> _EXERCISE OBJECTIVE_: Format every line of the material below as a JSON list of strings, one string per line, leaving out blank lines.

** Start **

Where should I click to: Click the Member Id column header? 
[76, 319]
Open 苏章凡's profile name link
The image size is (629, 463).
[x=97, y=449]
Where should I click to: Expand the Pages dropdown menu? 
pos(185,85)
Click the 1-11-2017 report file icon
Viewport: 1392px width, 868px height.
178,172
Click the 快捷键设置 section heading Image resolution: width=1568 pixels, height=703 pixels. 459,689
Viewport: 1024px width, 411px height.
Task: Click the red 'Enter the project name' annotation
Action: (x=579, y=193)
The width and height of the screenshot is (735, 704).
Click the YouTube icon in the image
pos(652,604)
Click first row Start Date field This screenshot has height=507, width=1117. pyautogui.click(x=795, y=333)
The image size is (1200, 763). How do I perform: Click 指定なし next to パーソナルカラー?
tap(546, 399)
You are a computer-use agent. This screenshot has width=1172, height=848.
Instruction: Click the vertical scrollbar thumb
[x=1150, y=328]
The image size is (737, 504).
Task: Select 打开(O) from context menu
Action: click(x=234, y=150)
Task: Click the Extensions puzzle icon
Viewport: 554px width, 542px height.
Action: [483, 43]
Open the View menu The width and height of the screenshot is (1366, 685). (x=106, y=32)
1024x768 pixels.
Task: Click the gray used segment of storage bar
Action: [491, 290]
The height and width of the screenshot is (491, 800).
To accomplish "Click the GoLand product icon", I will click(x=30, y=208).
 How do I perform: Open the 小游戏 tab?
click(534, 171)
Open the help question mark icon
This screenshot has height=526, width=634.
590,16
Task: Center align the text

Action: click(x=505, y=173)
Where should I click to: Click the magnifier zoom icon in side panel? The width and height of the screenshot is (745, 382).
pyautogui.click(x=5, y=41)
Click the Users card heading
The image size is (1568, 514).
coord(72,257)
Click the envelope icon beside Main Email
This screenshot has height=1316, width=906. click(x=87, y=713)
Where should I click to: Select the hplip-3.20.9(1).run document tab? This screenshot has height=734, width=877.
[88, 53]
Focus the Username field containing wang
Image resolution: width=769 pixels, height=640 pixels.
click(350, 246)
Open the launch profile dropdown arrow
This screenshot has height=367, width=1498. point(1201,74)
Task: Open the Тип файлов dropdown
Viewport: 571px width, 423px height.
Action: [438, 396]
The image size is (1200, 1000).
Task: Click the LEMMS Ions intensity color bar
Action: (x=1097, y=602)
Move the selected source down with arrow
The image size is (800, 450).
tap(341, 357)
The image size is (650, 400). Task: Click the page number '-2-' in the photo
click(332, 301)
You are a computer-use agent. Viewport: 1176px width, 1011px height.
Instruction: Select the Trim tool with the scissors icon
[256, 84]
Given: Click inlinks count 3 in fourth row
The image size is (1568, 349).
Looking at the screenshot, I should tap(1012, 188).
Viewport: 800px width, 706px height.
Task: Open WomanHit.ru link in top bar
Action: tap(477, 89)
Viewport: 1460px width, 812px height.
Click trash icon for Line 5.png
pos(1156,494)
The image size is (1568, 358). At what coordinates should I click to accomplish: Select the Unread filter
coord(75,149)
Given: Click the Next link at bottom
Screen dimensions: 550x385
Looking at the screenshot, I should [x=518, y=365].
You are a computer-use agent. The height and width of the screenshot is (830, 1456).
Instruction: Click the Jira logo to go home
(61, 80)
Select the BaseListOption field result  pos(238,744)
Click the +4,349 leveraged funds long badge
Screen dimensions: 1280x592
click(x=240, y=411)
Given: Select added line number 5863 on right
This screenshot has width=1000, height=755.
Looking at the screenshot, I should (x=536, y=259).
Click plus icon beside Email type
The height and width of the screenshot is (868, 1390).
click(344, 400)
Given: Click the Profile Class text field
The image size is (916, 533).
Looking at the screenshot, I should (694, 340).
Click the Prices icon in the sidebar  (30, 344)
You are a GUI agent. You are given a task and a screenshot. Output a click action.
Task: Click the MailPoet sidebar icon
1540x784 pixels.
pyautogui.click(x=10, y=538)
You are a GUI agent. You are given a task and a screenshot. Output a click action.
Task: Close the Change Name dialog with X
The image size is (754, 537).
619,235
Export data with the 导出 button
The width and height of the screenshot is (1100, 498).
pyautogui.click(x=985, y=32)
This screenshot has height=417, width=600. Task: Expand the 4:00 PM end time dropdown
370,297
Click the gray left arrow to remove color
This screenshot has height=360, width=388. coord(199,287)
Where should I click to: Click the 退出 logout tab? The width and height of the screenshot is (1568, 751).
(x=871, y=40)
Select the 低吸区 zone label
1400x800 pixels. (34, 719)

** End **

> _SOLUTION_:
[
  "Where should I click to: Click the Member Id column header? ",
  "[76, 319]",
  "Open 苏章凡's profile name link",
  "The image size is (629, 463).",
  "[x=97, y=449]",
  "Where should I click to: Expand the Pages dropdown menu? ",
  "pos(185,85)",
  "Click the 1-11-2017 report file icon",
  "Viewport: 1392px width, 868px height.",
  "178,172",
  "Click the 快捷键设置 section heading Image resolution: width=1568 pixels, height=703 pixels. 459,689",
  "Viewport: 1024px width, 411px height.",
  "Task: Click the red 'Enter the project name' annotation",
  "Action: (x=579, y=193)",
  "The width and height of the screenshot is (735, 704).",
  "Click the YouTube icon in the image",
  "pos(652,604)",
  "Click first row Start Date field This screenshot has height=507, width=1117. pyautogui.click(x=795, y=333)",
  "The image size is (1200, 763). How do I perform: Click 指定なし next to パーソナルカラー?",
  "tap(546, 399)",
  "You are a computer-use agent. This screenshot has width=1172, height=848.",
  "Instruction: Click the vertical scrollbar thumb",
  "[x=1150, y=328]",
  "The image size is (737, 504).",
  "Task: Select 打开(O) from context menu",
  "Action: click(x=234, y=150)",
  "Task: Click the Extensions puzzle icon",
  "Viewport: 554px width, 542px height.",
  "Action: [483, 43]",
  "Open the View menu The width and height of the screenshot is (1366, 685). (x=106, y=32)",
  "1024x768 pixels.",
  "Task: Click the gray used segment of storage bar",
  "Action: [491, 290]",
  "The height and width of the screenshot is (491, 800).",
  "To accomplish \"Click the GoLand product icon\", I will click(x=30, y=208).",
  " How do I perform: Open the 小游戏 tab?",
  "click(534, 171)",
  "Open the help question mark icon",
  "This screenshot has height=526, width=634.",
  "590,16",
  "Task: Center align the text",
  "Action: click(x=505, y=173)",
  "Where should I click to: Click the magnifier zoom icon in side panel? The width and height of the screenshot is (745, 382).",
  "pyautogui.click(x=5, y=41)",
  "Click the Users card heading",
  "The image size is (1568, 514).",
  "coord(72,257)",
  "Click the envelope icon beside Main Email",
  "This screenshot has height=1316, width=906. click(x=87, y=713)",
  "Where should I click to: Select the hplip-3.20.9(1).run document tab? This screenshot has height=734, width=877.",
  "[88, 53]",
  "Focus the Username field containing wang",
  "Image resolution: width=769 pixels, height=640 pixels.",
  "click(350, 246)",
  "Open the launch profile dropdown arrow",
  "This screenshot has height=367, width=1498. point(1201,74)",
  "Task: Open the Тип файлов dropdown",
  "Viewport: 571px width, 423px height.",
  "Action: [438, 396]",
  "The image size is (1200, 1000).",
  "Task: Click the LEMMS Ions intensity color bar",
  "Action: (x=1097, y=602)",
  "Move the selected source down with arrow",
  "The image size is (800, 450).",
  "tap(341, 357)",
  "The image size is (650, 400). Task: Click the page number '-2-' in the photo",
  "click(332, 301)",
  "You are a computer-use agent. Viewport: 1176px width, 1011px height.",
  "Instruction: Select the Trim tool with the scissors icon",
  "[256, 84]",
  "Given: Click inlinks count 3 in fourth row",
  "The image size is (1568, 349).",
  "Looking at the screenshot, I should tap(1012, 188).",
  "Viewport: 800px width, 706px height.",
  "Task: Open WomanHit.ru link in top bar",
  "Action: tap(477, 89)",
  "Viewport: 1460px width, 812px height.",
  "Click trash icon for Line 5.png",
  "pos(1156,494)",
  "The image size is (1568, 358). At what coordinates should I click to accomplish: Select the Unread filter",
  "coord(75,149)",
  "Given: Click the Next link at bottom",
  "Screen dimensions: 550x385",
  "Looking at the screenshot, I should [x=518, y=365].",
  "You are a computer-use agent. The height and width of the screenshot is (830, 1456).",
  "Instruction: Click the Jira logo to go home",
  "(61, 80)",
  "Select the BaseListOption field result  pos(238,744)",
  "Click the +4,349 leveraged funds long badge",
  "Screen dimensions: 1280x592",
  "click(x=240, y=411)",
  "Given: Select added line number 5863 on right",
  "This screenshot has width=1000, height=755.",
  "Looking at the screenshot, I should (x=536, y=259).",
  "Click plus icon beside Email type",
  "The height and width of the screenshot is (868, 1390).",
  "click(344, 400)",
  "Given: Click the Profile Class text field",
  "The image size is (916, 533).",
  "Looking at the screenshot, I should (694, 340).",
  "Click the Prices icon in the sidebar  (30, 344)",
  "You are a GUI agent. You are given a task and a screenshot. Output a click action.",
  "Task: Click the MailPoet sidebar icon",
  "1540x784 pixels.",
  "pyautogui.click(x=10, y=538)",
  "You are a GUI agent. You are given a task and a screenshot. Output a click action.",
  "Task: Close the Change Name dialog with X",
  "The image size is (754, 537).",
  "619,235",
  "Export data with the 导出 button",
  "The width and height of the screenshot is (1100, 498).",
  "pyautogui.click(x=985, y=32)",
  "This screenshot has height=417, width=600. Task: Expand the 4:00 PM end time dropdown",
  "370,297",
  "Click the gray left arrow to remove color",
  "This screenshot has height=360, width=388. coord(199,287)",
  "Where should I click to: Click the 退出 logout tab? The width and height of the screenshot is (1568, 751).",
  "(x=871, y=40)",
  "Select the 低吸区 zone label",
  "1400x800 pixels. (34, 719)"
]